There I was splayed out in the bike lane of the road and a nearby motorist asked if I was okay and I really thought I was. It hurt like all get-out but I thought it would quickly pass. It didn't. And I couldn't move either foot. So I laid there. In the bike lane. On the black, hot asphalt. One of our co-workers came upon me a moment or two later and she notified a police officer who just parked his car (I work next to the police department and next to that is the fire station).

By this time my friend Dustin Hoffman comes running across the road and I tell him I can't stand or move. I was laying my head on the curb and can you believe I didn't spill the contents of my purse and my drink was intact as well. Remember I did say ballerina like. *ahem* Dustin was concerned about me laying on the ground and kept trying to convince me to use him like a pillow to which I kept replying I was too fat to lay on him! I am always thinking of others.

I managed to pull myself to sit up upon the curb as my biscuits were blistering on that black top. And then the firemen arrived and they got me on my twisted ankle and I hopped over to the only seating near our building.
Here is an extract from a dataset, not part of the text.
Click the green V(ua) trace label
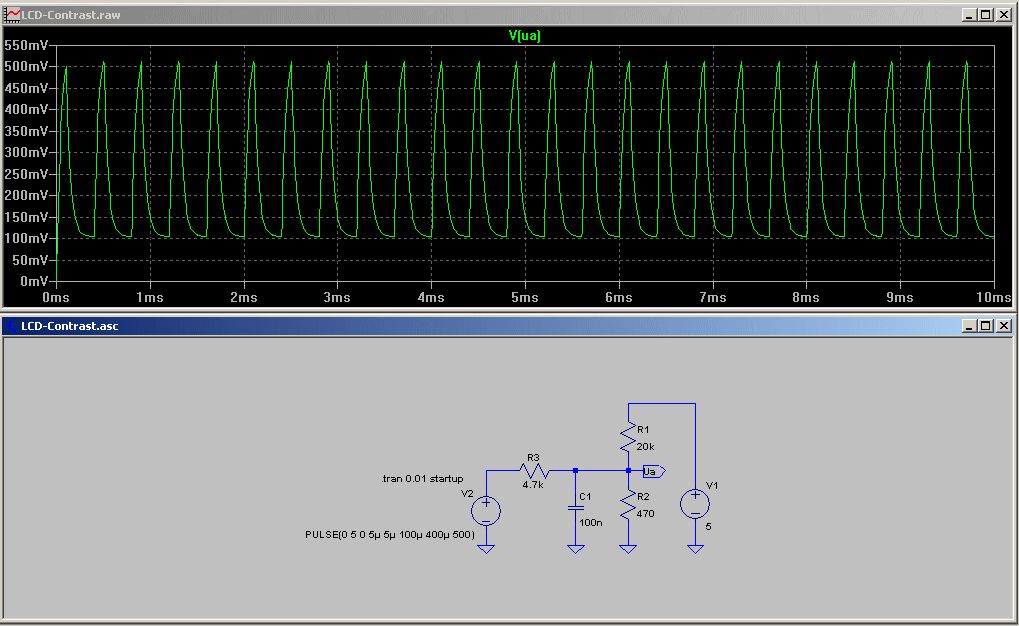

Which reminds me: thank you City for removing all the seating in the parking garage due to the homeless factor. Anyways. And the whole time I had my arms around these firedudes what was I thinking?

"God, I haven't shaved my arm pits in a week!"

Then the ambulance arrives. There was talk since I hit my back, shoulders and bonked my head on the curb that they needed to get me on a back board. Oh yeah there was just no way I was going out on a back board and this was after they hopped me to the chairs. I declined the back board and felt awful so many people were coming to my aid when there were others folks that probably really needed their services.

But Tobey was working in Tampa that day and no one was volunteering to drive my putzy self to the hospital. The EMTs said I really didn't have a choice about going by ambulance since I couldn't stand at all without help and if the insurance company denies my ride I am going to tell them just that. Once at the hospital (again) I was x-rayed, diagnosed with a sprain and given some pain pills, a soft split thingie and a pair of crutches. Joy. Fat girl on crutches is not a pretty sight. Fat girl on crutches in a sleeveless dress worrying she is doing a Madonna impression? Even more so.

It took over a week for my foot to start to show the bruises and yesterday was the first day I could put a shoe on due to the swelling. Tomorrow though I will be shoeless again as my foot just swelled inside my shoe and was really puffy when I got home.

So yeah. Am I having a year or what? Are they going to name a wing in the E.R. after me for being their most repeat customer? Either that or I am just going to change my name to my childhood moniker of "Grace".

~ame

4 comments:

I know I shouldn't have laughed as much as I did at that!

The "unshaved arm pits" did me in :p

:P it is always the important things that run through your mind in a moment of crisis!!

No more trips to the ER. I must admit I laughed as well, sorry, but I have this mental image on you out there on that hot pavement. Well, at least you didn't spill your drink.

Hope your feet heals soon.

My ankles hurt just thinking about you. Ouch! Enough with the medical emergencies this year. Please be healthy.